*** DATA FOR THIS EXERCISE ***
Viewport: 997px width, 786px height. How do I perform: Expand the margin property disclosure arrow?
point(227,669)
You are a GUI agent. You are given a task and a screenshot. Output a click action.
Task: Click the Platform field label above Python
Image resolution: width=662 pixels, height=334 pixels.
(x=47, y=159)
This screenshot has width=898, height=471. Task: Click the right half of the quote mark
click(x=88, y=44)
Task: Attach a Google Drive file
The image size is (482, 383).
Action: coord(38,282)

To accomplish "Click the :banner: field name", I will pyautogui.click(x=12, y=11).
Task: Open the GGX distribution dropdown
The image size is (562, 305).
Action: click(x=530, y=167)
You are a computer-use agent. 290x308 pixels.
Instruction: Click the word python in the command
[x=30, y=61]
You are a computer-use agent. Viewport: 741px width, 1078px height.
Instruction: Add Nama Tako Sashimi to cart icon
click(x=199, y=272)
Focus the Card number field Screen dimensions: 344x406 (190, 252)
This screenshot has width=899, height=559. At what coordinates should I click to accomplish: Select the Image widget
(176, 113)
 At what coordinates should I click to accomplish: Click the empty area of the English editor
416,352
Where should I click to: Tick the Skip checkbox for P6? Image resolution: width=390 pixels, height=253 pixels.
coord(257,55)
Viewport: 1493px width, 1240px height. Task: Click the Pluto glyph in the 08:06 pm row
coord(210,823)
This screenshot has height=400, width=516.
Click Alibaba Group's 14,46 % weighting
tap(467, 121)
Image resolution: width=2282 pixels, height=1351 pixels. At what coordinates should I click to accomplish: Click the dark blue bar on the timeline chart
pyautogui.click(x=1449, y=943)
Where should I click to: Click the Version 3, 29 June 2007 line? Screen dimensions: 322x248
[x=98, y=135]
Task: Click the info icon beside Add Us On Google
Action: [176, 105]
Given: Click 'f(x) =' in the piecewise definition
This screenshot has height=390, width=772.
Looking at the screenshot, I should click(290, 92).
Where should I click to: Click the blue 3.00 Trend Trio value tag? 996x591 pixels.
*** End of DATA FOR THIS EXERCISE ***
- **WORK INSTRUCTIONS**
Search the preceding listing for "agent" and extract every line where it is found.

- **SOLUTION TO THIS TASK**
You are a GUI agent. You are given a task and a screenshot. Output a click action.
You are a computer-use agent. 290x308 pixels.
You are a computer-use agent. Viewport: 741px width, 1078px height.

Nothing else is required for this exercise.